__BRIEF__.
Reproduce the rows below verbatim, everything from the line containing "Describe the element at coordinates (935, 128)" down to the line containing "data-label: 125,96 is", with both of those lines included. Omit the pictures from your output.

__Collection entries__.
+ + + + + + +

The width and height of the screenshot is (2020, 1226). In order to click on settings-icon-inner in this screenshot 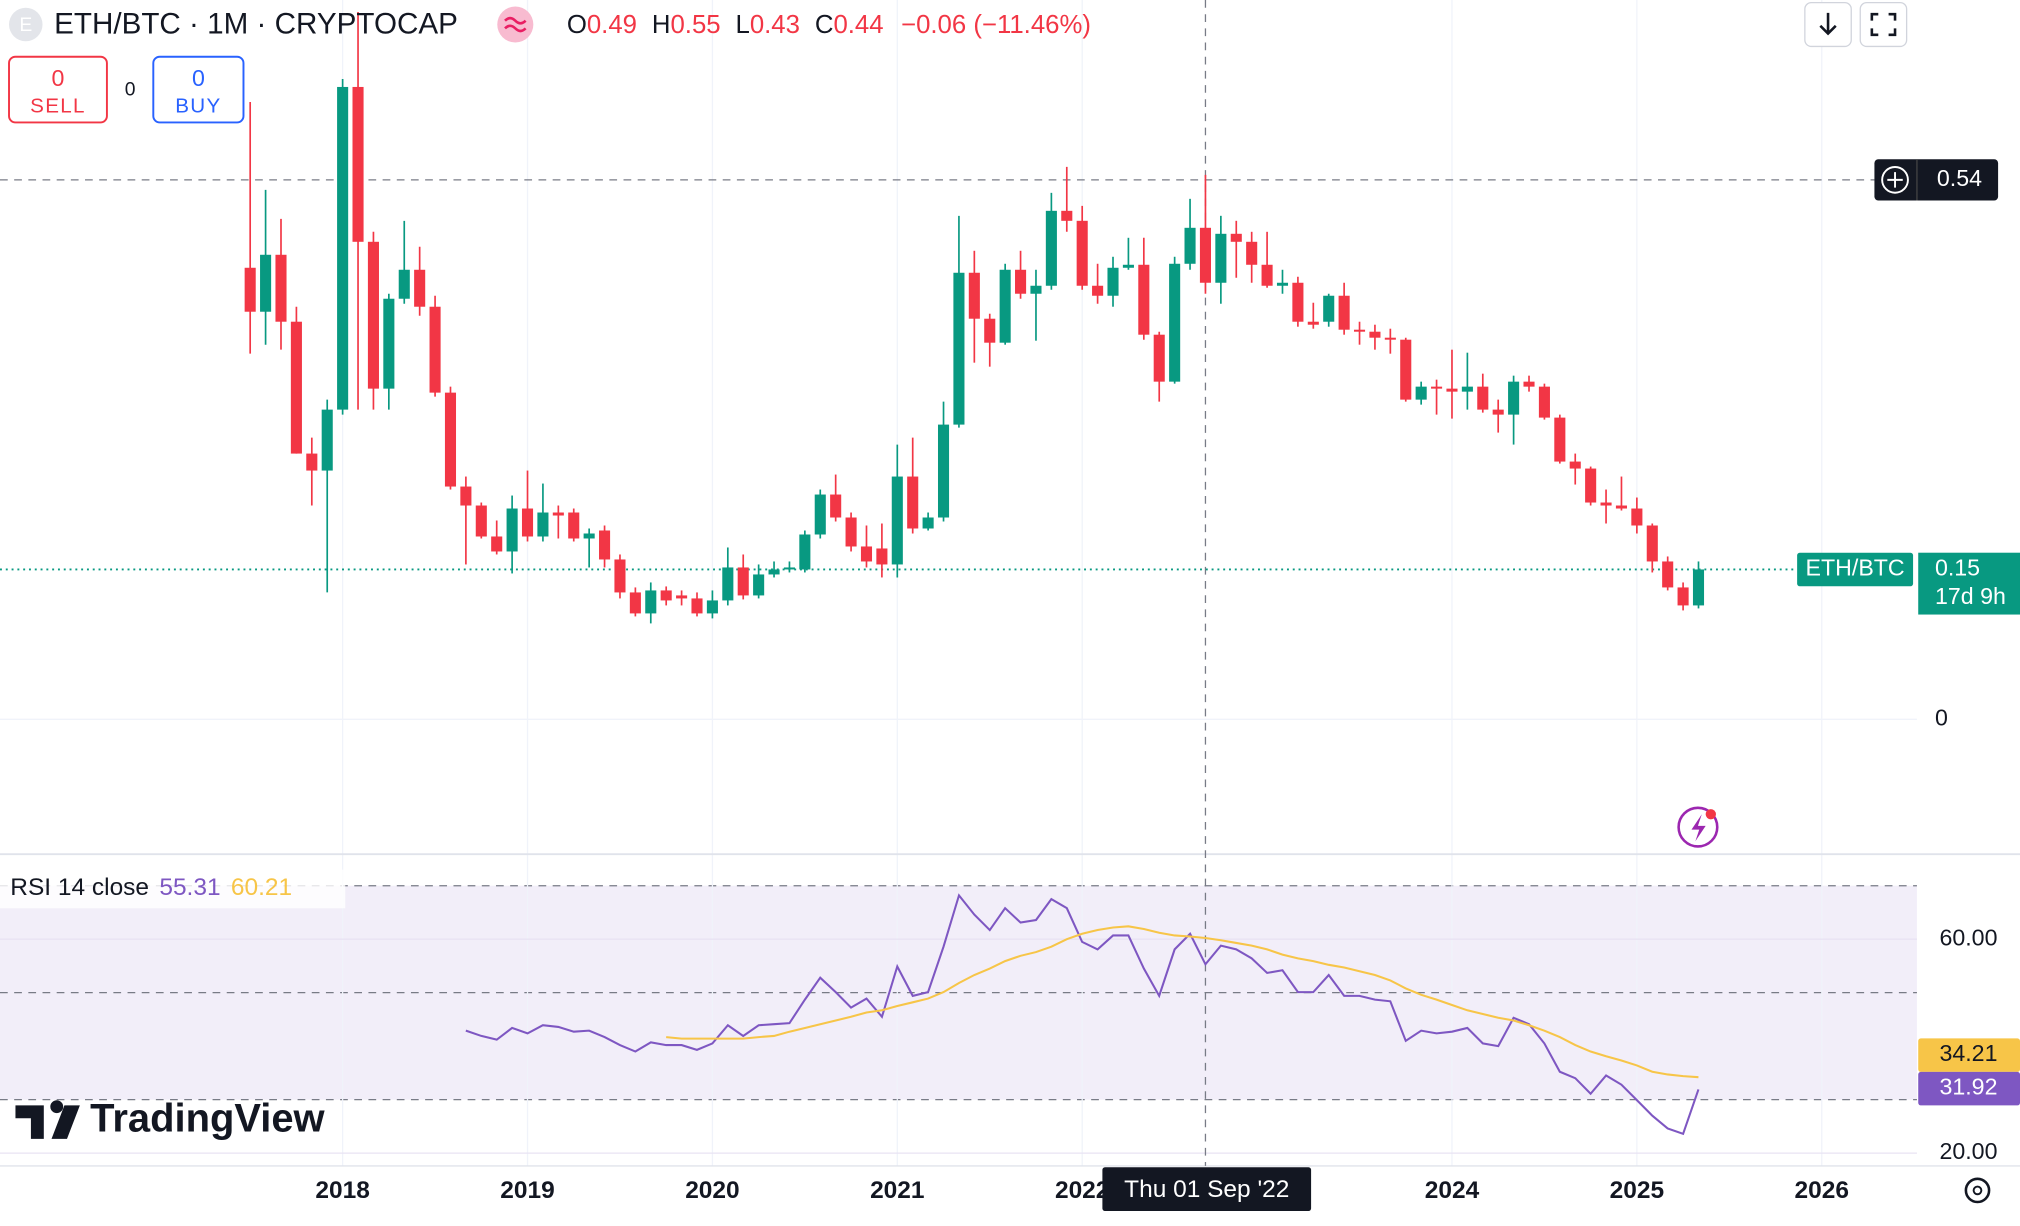, I will do `click(1978, 1190)`.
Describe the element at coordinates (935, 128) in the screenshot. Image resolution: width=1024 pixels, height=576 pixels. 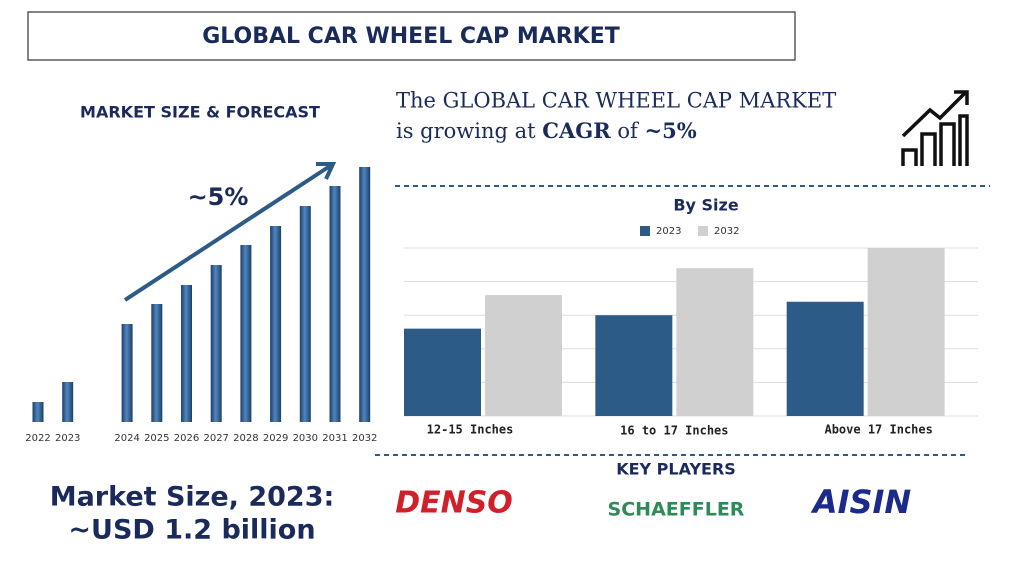
I see `growth-icon` at that location.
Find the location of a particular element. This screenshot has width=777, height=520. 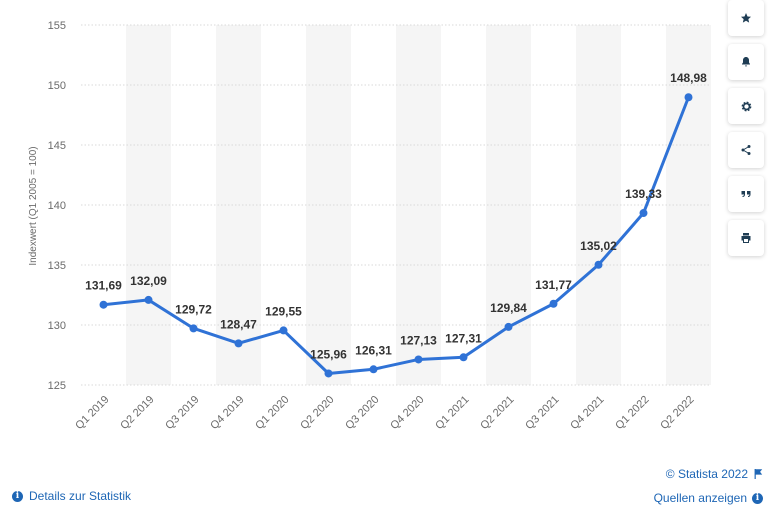

data-label: 125,96 is located at coordinates (328, 354).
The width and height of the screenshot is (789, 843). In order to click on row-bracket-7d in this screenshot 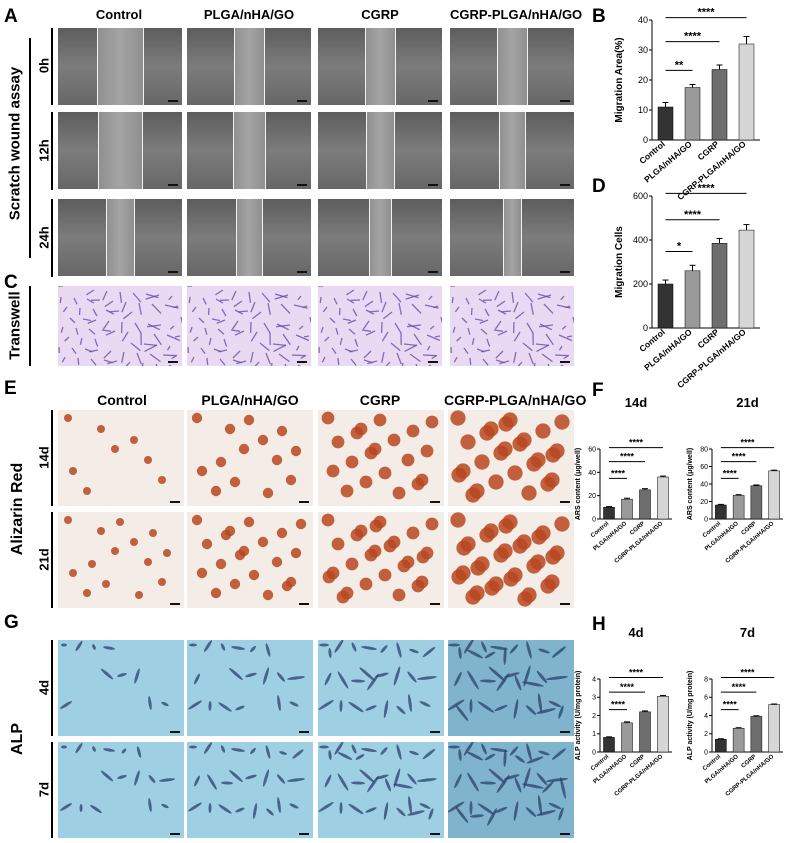, I will do `click(52, 790)`.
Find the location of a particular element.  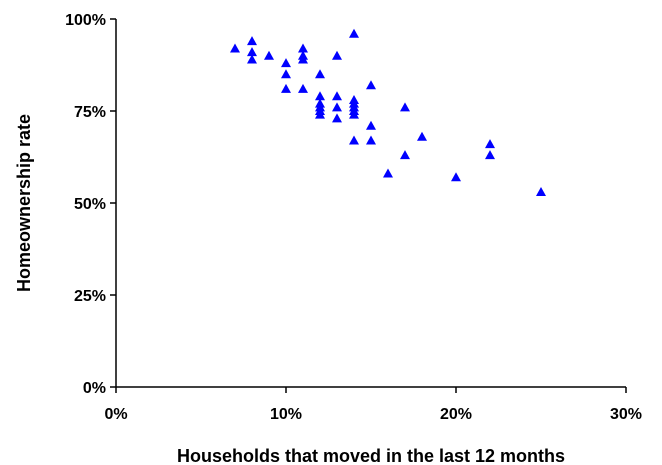

x-tick-label: 20% is located at coordinates (456, 414).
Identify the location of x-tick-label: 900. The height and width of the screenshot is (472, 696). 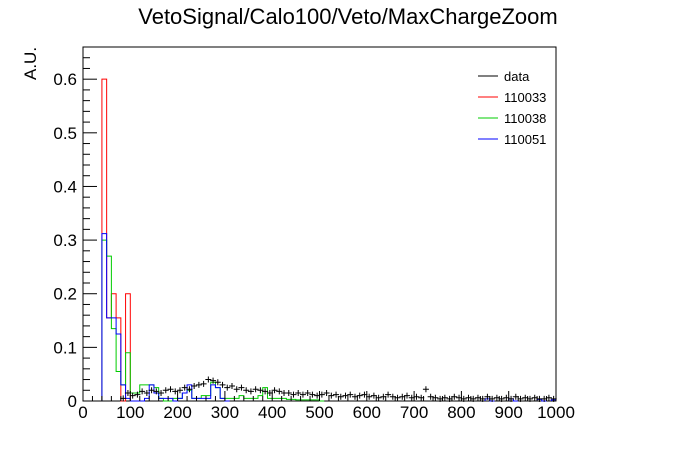
(509, 412).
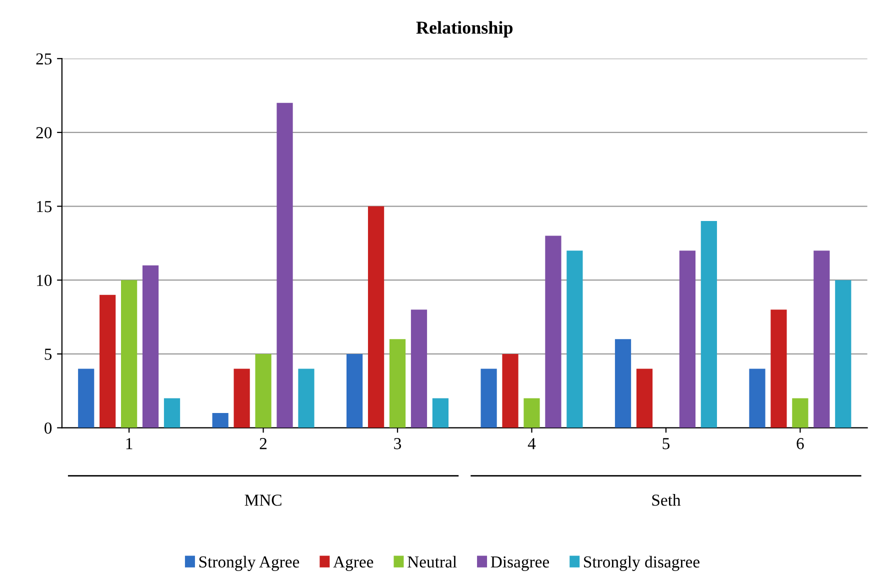 This screenshot has height=586, width=885. I want to click on text: MNC, so click(263, 500).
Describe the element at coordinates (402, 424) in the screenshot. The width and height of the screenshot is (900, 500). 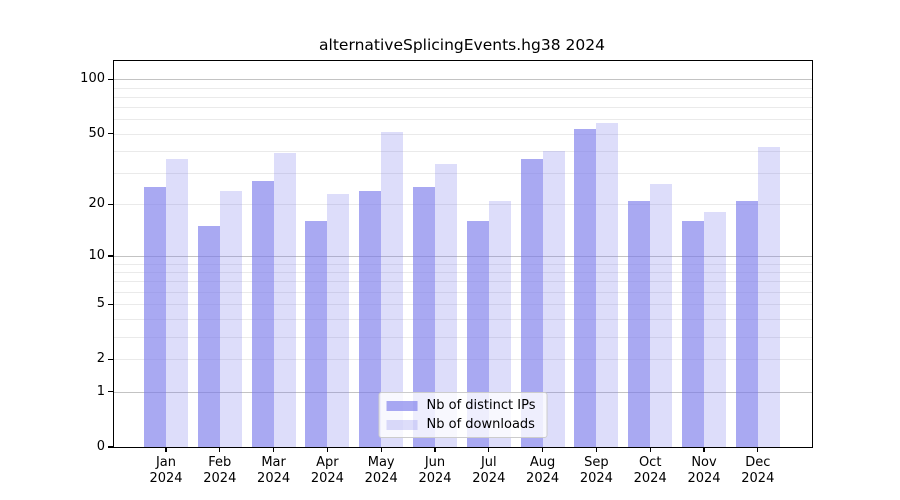
I see `legend-swatch-downloads` at that location.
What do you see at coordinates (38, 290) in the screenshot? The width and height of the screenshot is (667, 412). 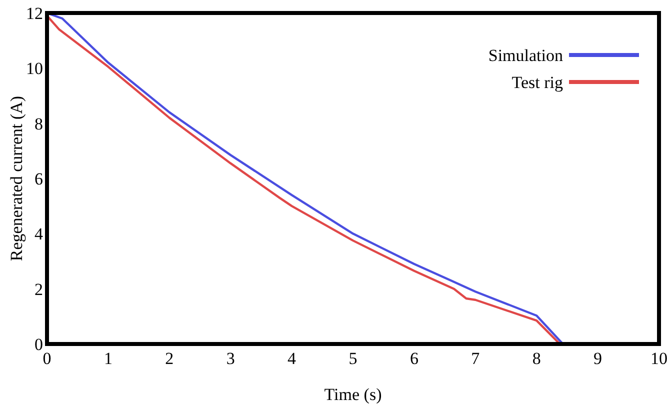 I see `y-tick-label: 2` at bounding box center [38, 290].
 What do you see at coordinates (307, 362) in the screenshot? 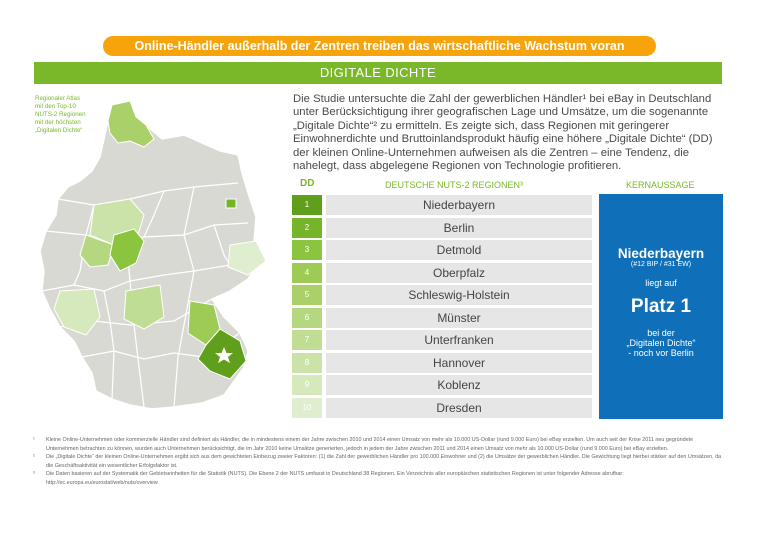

+ + + + + + +

__SOLUTION TO THIS TASK__.
Describe the element at coordinates (935, 128) in the screenshot. Image resolution: width=1024 pixels, height=576 pixels. 
I see `growth-icon` at that location.
Find the location of a particular element. This screenshot has width=777, height=520. 

data-label: 125,96 is located at coordinates (328, 354).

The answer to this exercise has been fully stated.